An alternative manifestation to such tensions of an idealised offline childhood, expressed through a digitally mediated present, can be identified in the lost episode style of Creepypasta narration, popular in the late 2000s to early 2010s. These were scary stories, shared online, that retold viewings of mysterious episodes from popular American television channels (Adult Swim, Nickelodeon), chilling ‘lost’ episodes of familiar American children’s cartoons (Spongebob Squarepants, Arthur, Mickey Mouse, Family Guy, Doug, Ed, Edd and Eddy) or a sinister programme from a cosily nostalgic time period in American history (the 1990s, the 1970s). Due to its popularity, it quickly fell into cliché, with the lost episode section of the Creepypasta Wiki now providing the disclaimer that “these pastas have been considered somewhat cliché, and have fallen out of fashion. Please note that the wiki no longer accepts lost episode pastas” [56]. Such self-awareness even appears in the stories themselves, with one author interjecting to assure readers that “please keep in mind that this isn’t one of those cliché lost episode crap stories that has the static and blood and gore” [57].

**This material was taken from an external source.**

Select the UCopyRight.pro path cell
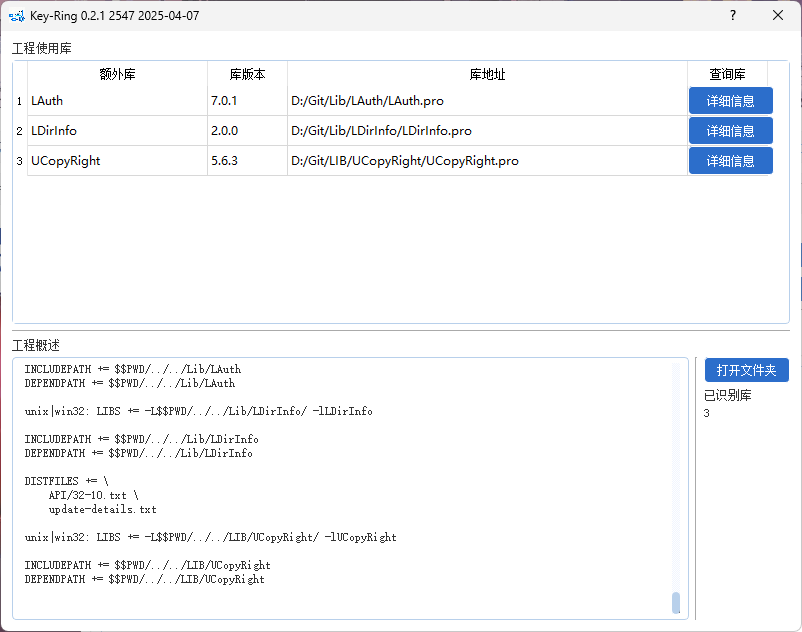Image resolution: width=802 pixels, height=632 pixels. tap(487, 161)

This ‘static’ is the technological imagining of the lost episode story style, that is emboldened by the uncanny aesthetics of older off-line technology, with such tensions of representation being an integral part of the horror narration. This is a continuation of the conflation between trauma and technology; much like the False Memory Syndrome Foundation likened traumatic memory to a degraded videotape, in the case of the lost episode genre, the trauma quite literally is a degraded or distorted videotape [58]. Author, abuser, event and aesthetic all intertwine. First in the unrepresentable subject of childhood trauma, and later in its mass cultural echoes.

Such distorted examples provide an alternative to the ruined childhood examples provided earlier, which can be identified within Boym’s model of “restorative nostalgia”, that is characterised by “anti-modern myth making” and can manifest in examples from “conspiracy theories” to “nationalist revivals” [59]. The restorative nostalgic lacks the hauntological imprint, because “it has no use for the signs of historical time patina, ruins, cracks, imperfections” [60]. Instead, the lost episode examples explored here can be positioned within Boym’s theory of “reflective nostalgia” which “cherishes shattered fragments of memories and temporalizes spaces” because “only false memories can be totally recalled” [61].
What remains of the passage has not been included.